We were moving to the gambling tables when Bruce said, “I think we should get married.” We’d been joking about it on the flight there, but suddenly it didn’t seem like he was kidding. “I think we should get married,” he said again. I was speechless. He, on the other hand, wouldn’t stop talking: “Come on, let’s do it! Let’s do it.” I took a deep breath and said, “Okay let’s do it.”
I got pregnant on my wedding night, November 21, 1987, at the Golden Nugget. (Yes: Vegas. Pregnant. You can take the girl out of Roswell, but apparently you can’t take Roswell out of the girl.)
We decided to have a real wedding about a month later, and that became a huge production. It was TriStar’s gift to us: they understood the once-in-a-lifetime publicity opportunity they had on their hands. Bruce was on the verge of transforming from TV heartthrob into full-on international movie star, and they had high hopes for me, too, after About Last Night was a major hit. Our second wedding was as lavish and over the top as our first one was ad hoc. It was held on the soundstages on the Warner Bros. lot, and they borrowed a staircase from Designing Women so I could make a grand entrance into the “chapel,” where we had set up traditional church-style seating. Little Richard performed the ceremony. (“DahMEE, do you take this man to be your lawfully wedded husband, whether he live in a big mansion on the hill or a little tiny apartment?”) Annie Leibovitz was the photographer. The bridesmaids wore black and entered with the groomsmen singing “Bruno’s Getting Married,” written for the occasion by Bruce’s good friend Robert Kraft. Afterward, we went to a second soundstage for the reception, which had been done up with palm trees in the style of the Copacabana. It should have been a blast, one of the great, shining days of my life. But in truth it was overwhelming. Both of Bruce’s parents came—the first time they’d been in the same room since they’d divorced—George and DeAnna were there, of course, and my grandmother flew in from New Mexico with her beau, Harold (though when I first told her I had gotten together with Bruce, she was worried because she’d read in the tabloids he was a wild party boy). My mom came, too, for better or worse.

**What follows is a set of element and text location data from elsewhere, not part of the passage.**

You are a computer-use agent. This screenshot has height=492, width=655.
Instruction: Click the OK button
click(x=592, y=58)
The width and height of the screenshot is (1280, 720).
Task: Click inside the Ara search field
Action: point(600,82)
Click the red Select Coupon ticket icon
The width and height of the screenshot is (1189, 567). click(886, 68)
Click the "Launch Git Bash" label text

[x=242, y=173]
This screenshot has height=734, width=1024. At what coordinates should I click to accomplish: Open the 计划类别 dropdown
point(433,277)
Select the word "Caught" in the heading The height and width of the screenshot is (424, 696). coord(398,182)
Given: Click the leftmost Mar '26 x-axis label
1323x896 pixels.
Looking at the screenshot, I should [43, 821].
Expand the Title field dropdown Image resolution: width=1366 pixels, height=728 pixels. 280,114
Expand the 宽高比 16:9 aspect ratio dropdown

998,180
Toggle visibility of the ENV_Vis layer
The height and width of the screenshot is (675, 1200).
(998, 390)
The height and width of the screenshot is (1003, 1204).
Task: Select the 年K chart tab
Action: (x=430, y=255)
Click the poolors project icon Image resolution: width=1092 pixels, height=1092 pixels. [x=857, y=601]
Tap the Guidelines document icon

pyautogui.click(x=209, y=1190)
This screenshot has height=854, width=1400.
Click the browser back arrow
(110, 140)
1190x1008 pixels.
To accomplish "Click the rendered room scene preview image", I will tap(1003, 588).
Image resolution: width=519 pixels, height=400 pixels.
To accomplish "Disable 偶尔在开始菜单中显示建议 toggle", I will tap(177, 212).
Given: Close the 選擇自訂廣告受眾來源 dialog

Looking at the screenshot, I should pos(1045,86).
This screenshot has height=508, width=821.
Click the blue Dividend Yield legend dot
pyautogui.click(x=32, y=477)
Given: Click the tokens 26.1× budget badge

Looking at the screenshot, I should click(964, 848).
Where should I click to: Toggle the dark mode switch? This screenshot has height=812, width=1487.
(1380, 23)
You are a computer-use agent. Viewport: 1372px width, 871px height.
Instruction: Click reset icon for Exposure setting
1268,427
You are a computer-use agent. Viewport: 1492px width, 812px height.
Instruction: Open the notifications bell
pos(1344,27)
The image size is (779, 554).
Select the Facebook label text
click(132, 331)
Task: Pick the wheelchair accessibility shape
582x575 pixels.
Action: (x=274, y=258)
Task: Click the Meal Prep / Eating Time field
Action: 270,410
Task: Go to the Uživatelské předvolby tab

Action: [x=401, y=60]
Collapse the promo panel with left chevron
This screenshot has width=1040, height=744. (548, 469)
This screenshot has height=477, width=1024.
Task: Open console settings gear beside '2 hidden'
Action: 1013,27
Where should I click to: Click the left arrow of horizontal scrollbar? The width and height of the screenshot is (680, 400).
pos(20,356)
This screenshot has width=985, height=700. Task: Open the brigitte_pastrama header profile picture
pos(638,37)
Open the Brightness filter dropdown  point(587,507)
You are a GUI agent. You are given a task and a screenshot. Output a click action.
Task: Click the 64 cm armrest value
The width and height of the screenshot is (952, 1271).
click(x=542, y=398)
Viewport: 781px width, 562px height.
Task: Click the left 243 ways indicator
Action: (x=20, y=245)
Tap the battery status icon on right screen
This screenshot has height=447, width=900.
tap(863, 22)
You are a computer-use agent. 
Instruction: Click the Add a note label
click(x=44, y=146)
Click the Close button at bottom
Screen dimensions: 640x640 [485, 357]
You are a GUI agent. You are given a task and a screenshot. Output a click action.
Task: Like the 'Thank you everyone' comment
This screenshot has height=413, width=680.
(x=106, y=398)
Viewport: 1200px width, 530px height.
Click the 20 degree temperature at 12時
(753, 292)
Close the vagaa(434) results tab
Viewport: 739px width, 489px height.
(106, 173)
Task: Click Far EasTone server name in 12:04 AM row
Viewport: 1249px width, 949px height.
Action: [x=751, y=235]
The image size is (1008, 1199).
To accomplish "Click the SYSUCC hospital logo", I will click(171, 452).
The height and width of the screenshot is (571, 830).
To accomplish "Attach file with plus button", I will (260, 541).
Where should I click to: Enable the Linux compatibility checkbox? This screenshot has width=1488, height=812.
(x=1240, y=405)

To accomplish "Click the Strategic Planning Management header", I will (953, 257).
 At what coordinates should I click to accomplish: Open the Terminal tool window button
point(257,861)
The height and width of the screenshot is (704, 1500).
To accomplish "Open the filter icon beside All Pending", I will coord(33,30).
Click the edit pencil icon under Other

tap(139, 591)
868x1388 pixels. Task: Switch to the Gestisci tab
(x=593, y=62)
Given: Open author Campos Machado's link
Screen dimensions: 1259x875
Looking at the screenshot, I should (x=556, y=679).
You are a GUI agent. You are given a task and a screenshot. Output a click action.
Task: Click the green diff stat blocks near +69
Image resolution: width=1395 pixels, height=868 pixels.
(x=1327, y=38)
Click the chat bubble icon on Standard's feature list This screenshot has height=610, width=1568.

Ginny made a scene, of course, while she was in town for the wedding. She was staying at my house, and Bruce and I were at his place on our (second) wedding night, when the phone rang at two a.m. It was the police, calling to report a disturbance. I honestly can’t recall the details—there were so many incidents like this they all blur together in my memory—but suffice it to say that Ginny was wasted and had managed to start a fight with my neighbors, a fight dramatic enough to require cops to intervene. I was furious at her for failing, just this once, to hold it together for my sake.
Bruce grasped the deal with my mom right away, and understood that where Ginny was concerned, the more boundaries we put in place, the better. Very soon, I would need a model for how to be a mother, and while I continued to hold out false hope that someday, somehow, she’d step up, that obviously wasn’t something I could count on.